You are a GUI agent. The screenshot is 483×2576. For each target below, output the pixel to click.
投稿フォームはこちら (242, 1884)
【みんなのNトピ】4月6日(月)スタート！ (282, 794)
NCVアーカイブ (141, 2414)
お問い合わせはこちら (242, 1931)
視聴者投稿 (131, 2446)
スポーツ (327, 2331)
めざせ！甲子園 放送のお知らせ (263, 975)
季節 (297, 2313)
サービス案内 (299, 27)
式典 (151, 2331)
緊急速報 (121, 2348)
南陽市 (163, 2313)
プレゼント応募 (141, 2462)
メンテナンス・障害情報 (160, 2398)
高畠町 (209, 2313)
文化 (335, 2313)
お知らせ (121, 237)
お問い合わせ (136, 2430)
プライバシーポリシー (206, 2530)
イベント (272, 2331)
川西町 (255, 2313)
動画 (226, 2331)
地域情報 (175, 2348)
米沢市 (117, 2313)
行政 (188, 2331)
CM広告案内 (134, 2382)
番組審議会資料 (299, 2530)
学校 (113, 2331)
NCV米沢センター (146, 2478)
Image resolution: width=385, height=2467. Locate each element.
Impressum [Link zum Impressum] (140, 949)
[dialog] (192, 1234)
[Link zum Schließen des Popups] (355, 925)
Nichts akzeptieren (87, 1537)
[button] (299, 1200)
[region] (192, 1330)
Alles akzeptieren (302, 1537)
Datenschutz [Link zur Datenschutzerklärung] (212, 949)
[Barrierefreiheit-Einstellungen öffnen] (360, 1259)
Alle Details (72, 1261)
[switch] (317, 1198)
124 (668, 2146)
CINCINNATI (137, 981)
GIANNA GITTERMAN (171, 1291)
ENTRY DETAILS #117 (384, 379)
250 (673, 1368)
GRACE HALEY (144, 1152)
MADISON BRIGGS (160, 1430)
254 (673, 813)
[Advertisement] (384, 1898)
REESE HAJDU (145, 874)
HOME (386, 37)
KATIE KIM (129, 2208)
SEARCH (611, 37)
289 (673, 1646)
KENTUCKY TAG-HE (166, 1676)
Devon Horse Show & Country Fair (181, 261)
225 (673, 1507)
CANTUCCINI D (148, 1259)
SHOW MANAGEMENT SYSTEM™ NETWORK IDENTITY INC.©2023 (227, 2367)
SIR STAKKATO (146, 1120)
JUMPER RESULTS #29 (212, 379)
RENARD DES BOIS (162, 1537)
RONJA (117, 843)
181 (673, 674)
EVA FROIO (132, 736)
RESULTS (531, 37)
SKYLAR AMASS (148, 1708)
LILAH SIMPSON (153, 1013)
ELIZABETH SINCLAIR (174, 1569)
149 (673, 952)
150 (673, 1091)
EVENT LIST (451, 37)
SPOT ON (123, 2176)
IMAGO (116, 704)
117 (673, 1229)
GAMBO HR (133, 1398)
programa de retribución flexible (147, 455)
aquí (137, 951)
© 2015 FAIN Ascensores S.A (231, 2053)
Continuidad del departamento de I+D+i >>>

▸ WHAT IS BEING ASKED: Reproduce all of the records above, line for line and character for character.

▸ COMPLETE RESPONSE:
You are a GUI agent. The screenshot is 483×2576. For each target below, output the pixel to click.
投稿フォームはこちら (242, 1884)
【みんなのNトピ】4月6日(月)スタート！ (282, 794)
NCVアーカイブ (141, 2414)
お問い合わせはこちら (242, 1931)
視聴者投稿 (131, 2446)
スポーツ (327, 2331)
めざせ！甲子園 放送のお知らせ (263, 975)
季節 (297, 2313)
サービス案内 (299, 27)
式典 (151, 2331)
緊急速報 (121, 2348)
南陽市 (163, 2313)
プレゼント応募 (141, 2462)
メンテナンス・障害情報 (160, 2398)
高畠町 (209, 2313)
文化 (335, 2313)
お知らせ (121, 237)
お問い合わせ (136, 2430)
プライバシーポリシー (206, 2530)
イベント (272, 2331)
川西町 (255, 2313)
動画 (226, 2331)
地域情報 (175, 2348)
米沢市 (117, 2313)
行政 (188, 2331)
CM広告案内 (134, 2382)
番組審議会資料 (299, 2530)
学校 (113, 2331)
NCV米沢センター (146, 2478)
Image resolution: width=385, height=2467. Locate each element.
Impressum [Link zum Impressum] (140, 949)
[dialog] (192, 1234)
[Link zum Schließen des Popups] (355, 925)
Nichts akzeptieren (87, 1537)
[button] (299, 1200)
[region] (192, 1330)
Alles akzeptieren (302, 1537)
Datenschutz [Link zur Datenschutzerklärung] (212, 949)
[Barrierefreiheit-Einstellungen öffnen] (360, 1259)
Alle Details (72, 1261)
[switch] (317, 1198)
124 (668, 2146)
CINCINNATI (137, 981)
GIANNA GITTERMAN (171, 1291)
ENTRY DETAILS #117 (384, 379)
250 (673, 1368)
GRACE HALEY (144, 1152)
MADISON BRIGGS (160, 1430)
254 (673, 813)
[Advertisement] (384, 1898)
REESE HAJDU (145, 874)
HOME (386, 37)
KATIE KIM (129, 2208)
SEARCH (611, 37)
289 (673, 1646)
KENTUCKY TAG-HE (166, 1676)
Devon Horse Show & Country Fair (181, 261)
225 (673, 1507)
CANTUCCINI D (148, 1259)
SHOW MANAGEMENT SYSTEM™ NETWORK IDENTITY INC.©2023 (227, 2367)
SIR STAKKATO (146, 1120)
JUMPER RESULTS #29 (212, 379)
RENARD DES BOIS (162, 1537)
RONJA (117, 843)
181 (673, 674)
EVA FROIO (132, 736)
RESULTS (531, 37)
SKYLAR AMASS (148, 1708)
LILAH SIMPSON (153, 1013)
ELIZABETH SINCLAIR (174, 1569)
149 (673, 952)
150 (673, 1091)
EVENT LIST (451, 37)
SPOT ON (123, 2176)
IMAGO (116, 704)
117 (673, 1229)
GAMBO HR (133, 1398)
programa de retribución flexible (147, 455)
aquí (137, 951)
© 2015 FAIN Ascensores S.A (231, 2053)
Continuidad del departamento de I+D+i >>>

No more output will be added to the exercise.